> Activity: Exactly retype the opening line of the entries and every line after it, ending with the line that contains "The image size is (510, 360).". Skip all pictures.

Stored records
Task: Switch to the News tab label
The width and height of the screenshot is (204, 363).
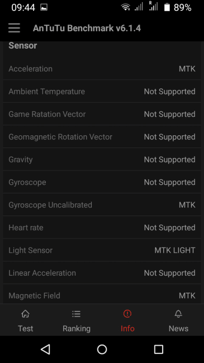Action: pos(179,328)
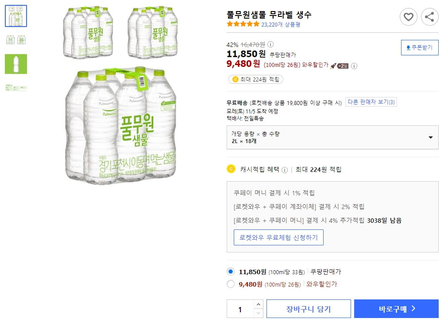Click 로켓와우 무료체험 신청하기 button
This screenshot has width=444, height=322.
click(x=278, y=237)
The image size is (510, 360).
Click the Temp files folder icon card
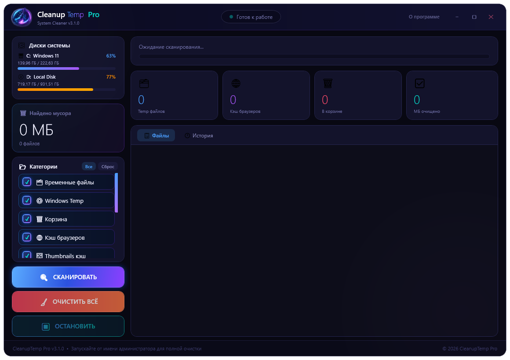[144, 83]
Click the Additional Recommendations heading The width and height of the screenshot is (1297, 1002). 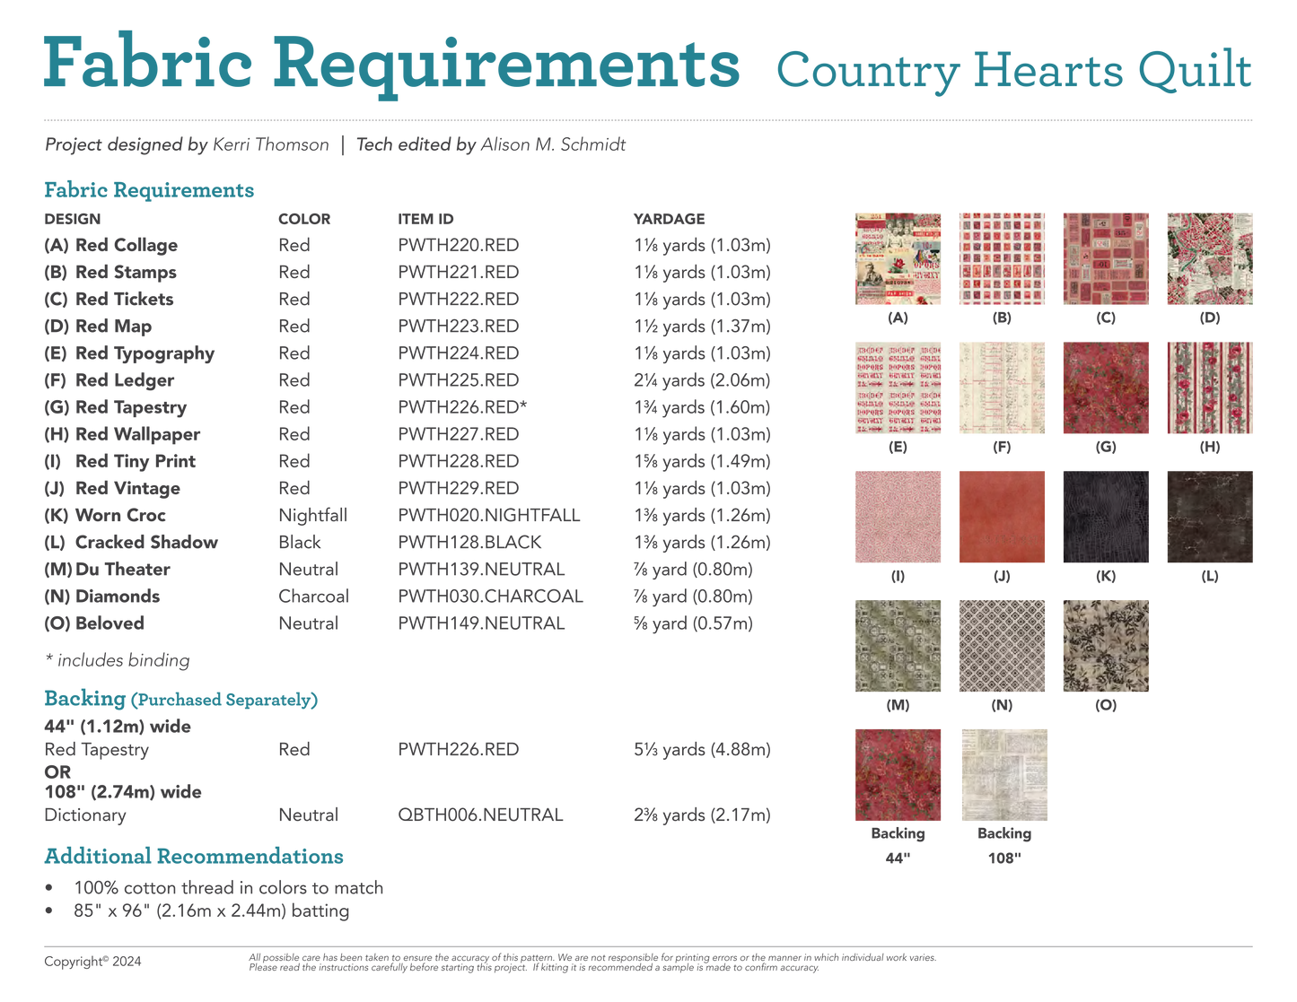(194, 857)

> Answer box:
Task: Switch to the News tab label
The width and height of the screenshot is (204, 363).
Action: pos(179,328)
Click 로켓와우 무료체험 신청하기 button
This screenshot has width=444, height=322.
click(x=278, y=237)
The image size is (510, 360).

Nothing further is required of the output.